A verbatim transcription of every record below is required.

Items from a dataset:

__________________________________________________

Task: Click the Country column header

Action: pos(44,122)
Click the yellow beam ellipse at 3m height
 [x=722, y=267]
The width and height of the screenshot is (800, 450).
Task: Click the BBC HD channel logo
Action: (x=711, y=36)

__________________________________________________

*SOLUTION TO THIS EXERCISE:*
Task: Click the Country column header

Action: pos(44,122)
Click the yellow beam ellipse at 3m height
 [x=722, y=267]
The width and height of the screenshot is (800, 450).
Task: Click the BBC HD channel logo
Action: (x=711, y=36)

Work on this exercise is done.